Being alone isn’t the problem let me just emphasise
If you read a book, paint a picture, or do some exercise
You’re being productive and present not reserved and reclused
You’re being awake and attentive and putting your time to good use

So when you’re in public and you start to feel alone
Put your hands behind your head, step away from the phone
You don’t need to stare at your menu or at your contact list
Just talk to one another, learn to co-exist

I can’t stand to hear the silence of a busy commuter train
When no one wants to talk for the fear of looking insane
We’re becoming unsocial, it no longer satisfies
To engage with one another and look into someone’s eyes.

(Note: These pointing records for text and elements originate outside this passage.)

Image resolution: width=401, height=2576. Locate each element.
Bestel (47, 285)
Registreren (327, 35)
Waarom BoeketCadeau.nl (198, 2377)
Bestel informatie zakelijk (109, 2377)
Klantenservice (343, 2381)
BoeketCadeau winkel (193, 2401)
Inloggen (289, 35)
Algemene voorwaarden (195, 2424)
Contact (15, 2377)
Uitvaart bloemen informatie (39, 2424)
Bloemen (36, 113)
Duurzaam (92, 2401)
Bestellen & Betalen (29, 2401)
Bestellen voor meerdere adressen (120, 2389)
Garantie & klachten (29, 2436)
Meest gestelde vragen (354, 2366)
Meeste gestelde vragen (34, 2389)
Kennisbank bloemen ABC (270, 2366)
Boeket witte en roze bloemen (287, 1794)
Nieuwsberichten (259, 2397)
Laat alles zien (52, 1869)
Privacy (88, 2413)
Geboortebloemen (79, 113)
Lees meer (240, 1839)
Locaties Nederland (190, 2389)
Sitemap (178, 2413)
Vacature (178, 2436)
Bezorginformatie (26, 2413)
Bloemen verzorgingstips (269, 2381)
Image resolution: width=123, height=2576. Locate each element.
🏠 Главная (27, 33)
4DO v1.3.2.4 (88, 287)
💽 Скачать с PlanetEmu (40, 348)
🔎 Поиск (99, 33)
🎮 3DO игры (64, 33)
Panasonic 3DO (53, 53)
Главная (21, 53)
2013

We’re surrounded by children who since they were born
Have watched us living like robots and think it’s the norm
It’s not very likely you’ll make world’s greatest Dad
If you can’t entertain a child without using an iPad

When I was a child I’d never be home
I’d be out with my friends, on our bikes we’d roam
I’d wear holes in my trainers and graze up my knees
Or build our own clubhouse high up in the trees

Now the park is so quiet it gives me a chill
See no children outside and the swings hanging still
There’s no skipping, no hopscotch, no church and no steeple
We’re a generation of idiots, smart phones and dumb people

So look up from your phone, shut down the display
Take in your surroundings, make the most of today
Just one real connection is all it can take
To show you the difference that being there can make

Be there in the moment as she gives you the look
That you remember forever as when love overtook
The time she first held your hand or first kissed your lips
The time you first disagreed but still loved her to bits

The time you don’t have to tell hundreds of what you’ve just done
Because you want to share this moment with just this one.
The time you sell your computer so you can buy a ring
For the girl of your dreams who is now the real thing

The time you want to start a family and the moment when
You first hold your little girl and get to fall in love again
The time she keeps you up at nights and all you want is rest
And the time you wipe away the tears as your baby flees the nest

The time your baby girl returns with a boy for you to hold
And the time he calls you Grandad and makes you feel real old
The time you take in all you’ve made when you’re giving life attention
And how you’re real glad you didn’t waste it by looking down at some invention

The time you hold your wife’s hand, sit down beside her bed.
You tell her that you love her, lay a kiss upon her head.
She then whispers to you quietly as her heart gives a final beat
That she’s lucky she got stopped by that lost boy in the street

But none of these times ever happened. You never had any of this
When you’re too busy looking down, you don’t see the chances you miss

So look up from your phones, shut down those displays
We have a finite existence, a set number of days
Don’t waste your life getting caught in the net
because when the end comes, nothing’s worse than regret

I am guilty too of being part of this machine
this digital world we are heard but not seen
where we type as we talk and read as we chat
where we spend hours together without making eye-contact

So don’t give in to a life where you follow the hype
Give people your love, don’t give them your “like”
Disconnect from the need to be heard and defined
Go out into the world, leave distractions behind

Look up from your phone, shut down the display
Stop watching this video, live life the real way.